**Fragmento del documento**
'''

En el caso que investiga Bergés, además, el daño involucra al Poder Judicial y confirma las relaciones promiscuas entre algunos jueces y el Ejecutivo.

La secuencia es transparente:

* El juez federal Carlos Liporaci abrió un sumario administrativo contra dos empleados de su juzgado.

* Para el sumario pidió a la SIDE que pinchara el teléfono de los subordinados.

* Liporaci envió la orden por escrito.

* La SIDE cumplió la orden.

Por fortuna para la transparencia, las irregularidades también son cristalinas:

* No alcanza con ser juez para que una orden sea legal. Cualquier juez puede exigir a la Dirección de Observaciones Judiciales de la SIDE (la famosa Ojota) la intervención de un teléfono, pero sólo tiene la chance de pedir el auxilio de los servicios cuando lo necesita para una causa abierta. En el caso de Liporaci no había causa judicial en danza sino solamente un sumario interno; es decir, una simple instancia administrativa.

* El pedido fue irregular, a tal punto que la causa ni existía, de modo que los espías del Estado cumplieron una orden ilegal.

'''

**Datos proporcionados**

'''

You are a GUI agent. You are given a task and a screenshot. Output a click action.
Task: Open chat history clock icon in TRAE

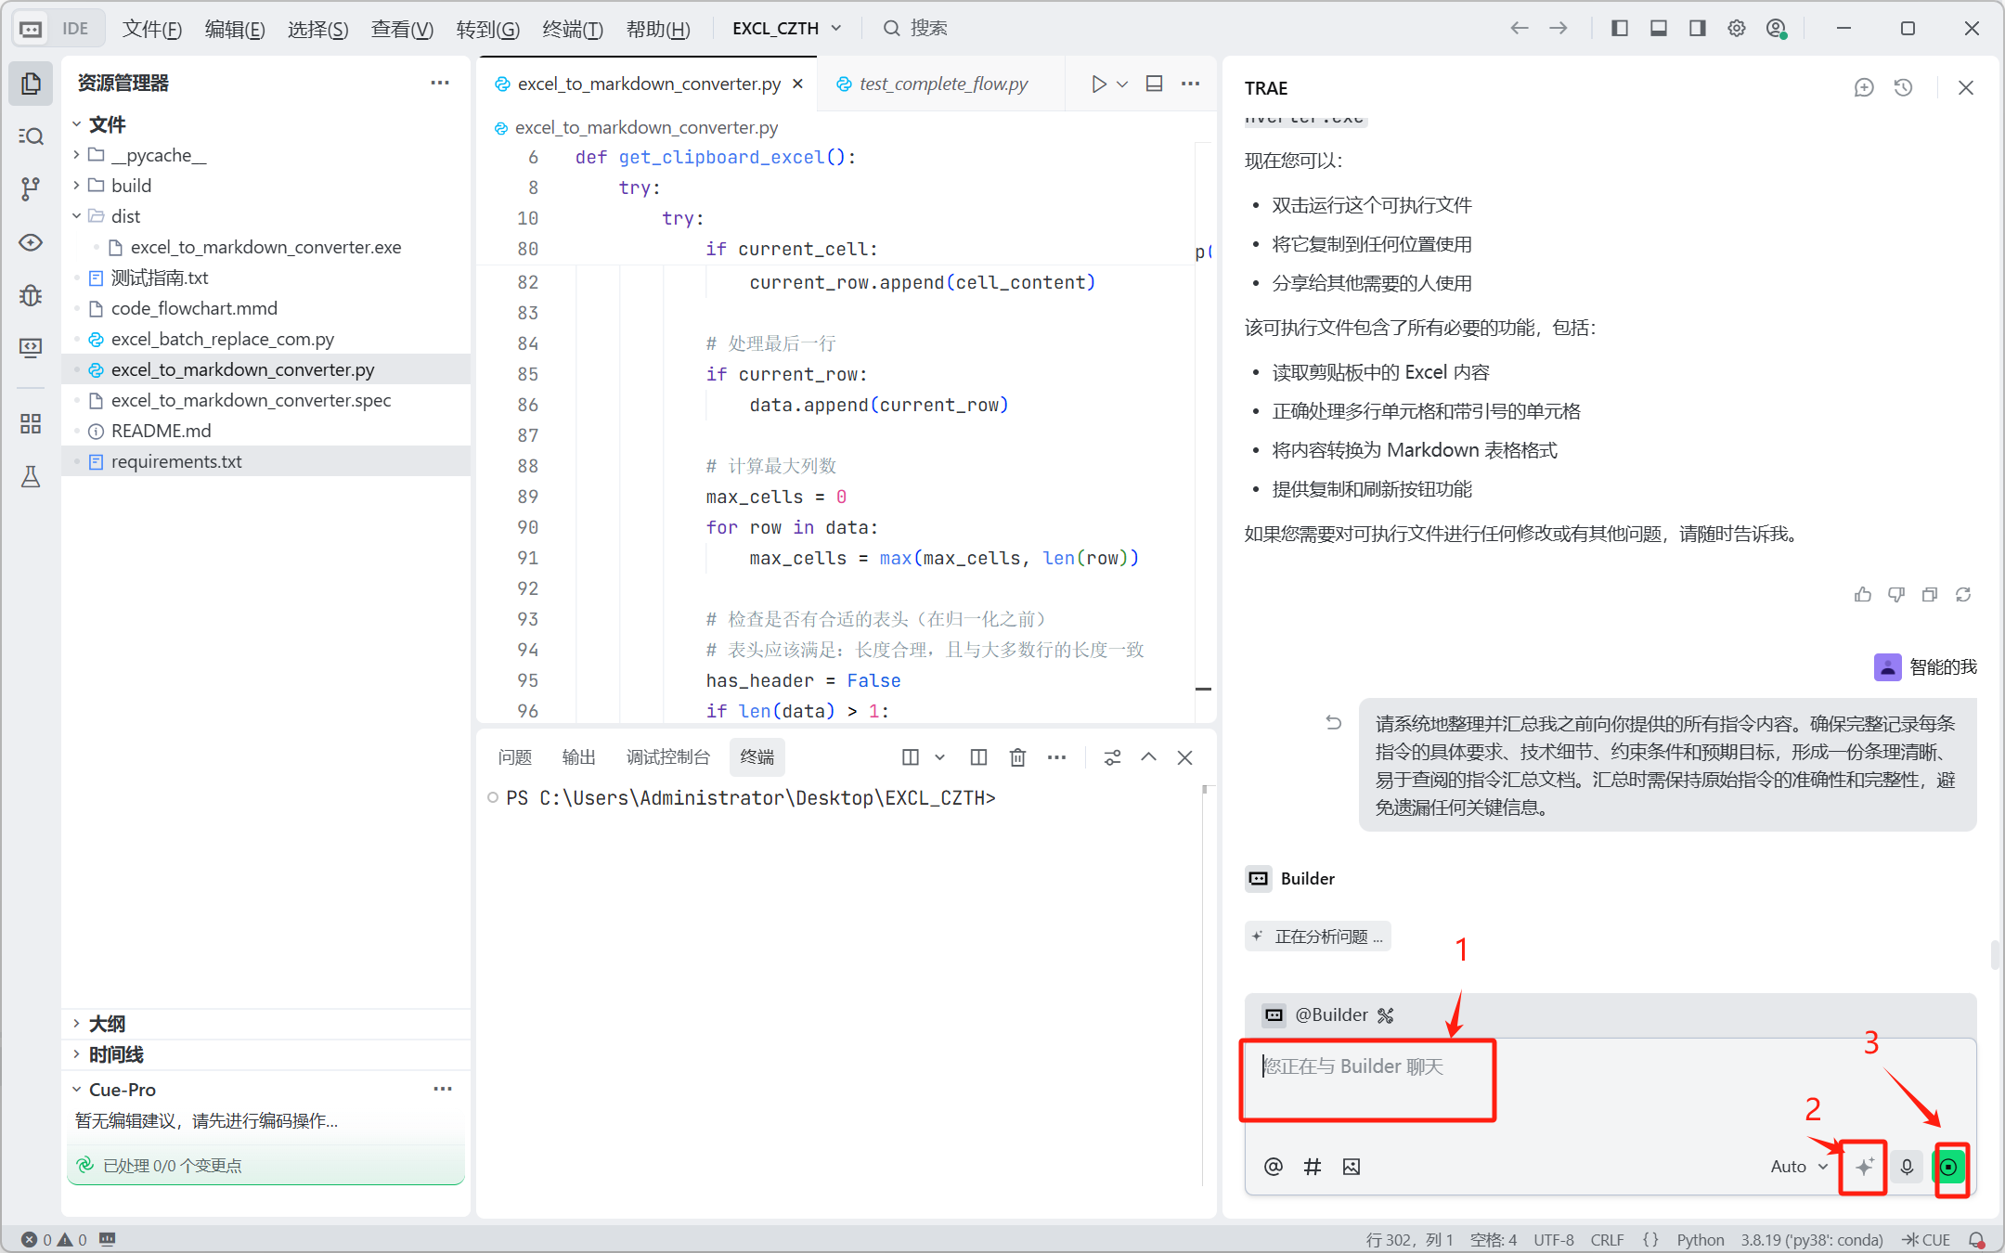pos(1903,88)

'''

**Consigna**
Prosigue el texto sobre las escuchas telefónicas que el juez Liporaci pidió a la SIDE a partir del punto en que termina.

**Respuesta**
* Si ya está claro, incluso en la Argentina, que la obediencia debida no justifica el cumplimiento de una orden ilícita ni siquiera en instituciones de mando vertical, la disciplina ciega tampoco puede legitimar un delito en las relaciones entre un poder y otro.

El juez podría argumentar que no informó sobre la causa porque, entonces, los subordinados habrían quedado sobre aviso. La SIDE podría decir que entendió, por la reserva de Liporaci, que estaba frente a un caso de aquellos que reclaman discreción suprema. Por ejemplo, la prueba definitiva de que Moshen Rabani fue el artífice iraní del atentado a la AMIA.

Los argumentos sobran. Pero, esta vez, los hechos bastan.